My destination: The University of New Orleans. I’m working on a story about the state of higher education post-Katrina, which may or may not end up being a story about how Bobby Jindal’s a douchebag.

My first interview was with a former provost and current faculty member. He does not like it when legislators blame UNO’s drastic budget cuts on diminished state revenues without mentioning that the tax code was recently revised specifically to diminish revenues. Back in 2002, an amendment called the Stelly Plan eliminated some sales taxes but implemented a new income tax. Two years ago, Jindal eliminated the new income tax without implementing anything to make up for the revenue loss.

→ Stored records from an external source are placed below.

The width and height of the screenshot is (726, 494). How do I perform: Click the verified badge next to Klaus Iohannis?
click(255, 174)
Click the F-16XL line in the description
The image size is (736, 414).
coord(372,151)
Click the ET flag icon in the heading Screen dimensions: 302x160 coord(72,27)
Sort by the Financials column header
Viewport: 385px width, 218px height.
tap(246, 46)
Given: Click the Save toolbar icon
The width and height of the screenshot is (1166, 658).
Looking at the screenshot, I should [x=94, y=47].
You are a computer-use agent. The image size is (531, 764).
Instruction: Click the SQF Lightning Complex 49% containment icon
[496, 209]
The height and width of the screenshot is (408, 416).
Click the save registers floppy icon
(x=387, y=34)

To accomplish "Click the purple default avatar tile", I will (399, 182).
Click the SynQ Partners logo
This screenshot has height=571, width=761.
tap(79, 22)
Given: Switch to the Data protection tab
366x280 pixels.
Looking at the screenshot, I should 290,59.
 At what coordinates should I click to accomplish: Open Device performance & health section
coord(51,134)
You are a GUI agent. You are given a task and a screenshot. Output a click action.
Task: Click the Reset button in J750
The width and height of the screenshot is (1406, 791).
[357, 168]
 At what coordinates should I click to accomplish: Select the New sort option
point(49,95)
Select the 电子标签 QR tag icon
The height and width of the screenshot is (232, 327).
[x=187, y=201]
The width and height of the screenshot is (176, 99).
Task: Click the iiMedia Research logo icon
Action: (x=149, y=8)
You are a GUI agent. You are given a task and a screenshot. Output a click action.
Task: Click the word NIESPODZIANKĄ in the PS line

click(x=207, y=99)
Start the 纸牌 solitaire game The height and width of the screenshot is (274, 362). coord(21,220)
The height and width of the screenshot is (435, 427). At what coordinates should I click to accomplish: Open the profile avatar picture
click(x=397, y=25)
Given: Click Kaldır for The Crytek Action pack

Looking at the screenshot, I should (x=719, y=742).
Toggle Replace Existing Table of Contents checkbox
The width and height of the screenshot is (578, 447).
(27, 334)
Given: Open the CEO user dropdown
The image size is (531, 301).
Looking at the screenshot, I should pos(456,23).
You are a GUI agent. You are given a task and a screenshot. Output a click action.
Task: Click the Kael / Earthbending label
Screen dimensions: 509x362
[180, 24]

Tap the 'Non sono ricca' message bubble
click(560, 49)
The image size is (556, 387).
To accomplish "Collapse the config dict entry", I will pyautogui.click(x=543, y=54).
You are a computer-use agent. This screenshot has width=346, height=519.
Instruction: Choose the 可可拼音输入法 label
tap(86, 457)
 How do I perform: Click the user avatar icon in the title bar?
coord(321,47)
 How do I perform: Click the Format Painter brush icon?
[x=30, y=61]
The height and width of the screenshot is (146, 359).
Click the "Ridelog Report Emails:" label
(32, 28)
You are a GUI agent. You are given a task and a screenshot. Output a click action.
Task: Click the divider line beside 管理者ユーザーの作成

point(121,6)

So UNO is on a budget freeze. An assistant told me that no one is authorized to buy pens; she confessed to having stolen and hoarded some from another office. I talked to a faculty member on his way to a meeting where they were going to make a list of staff to be fired when the next round of budget cuts come through. “It’s like something out of a terrible movie,” he said, “where some of the prisoners have to die and the officers are all gathering around to decide…Have you ever seen Stanley Kubrick’s Paths of Glory?”

I got a way rosier picture over at the vice chancellor for campus services’ office. Though the campus still has some significant Katrina damage, five years later, the university has already spent $60 or $70 million and has $30 million or so to go before reconstruction is complete. Whether or not there is any faculty around to teach the students, supposedly it’ll be done by the end of next year.

UNO is in better physical shape than some other institutions are, certainly better than some entire neighborhoods, like the one I’m staying in. It is, as it tends to be, too hot to wear pants if you don’t have to, and the other day I took a phone call leaning against the cool glass of the living room windows. I later apologized to the friend who’s giving me run of his unused property for showing the neighbors my underwear. “Those houses across the street are still empty,” he said. “There’s nobody there.”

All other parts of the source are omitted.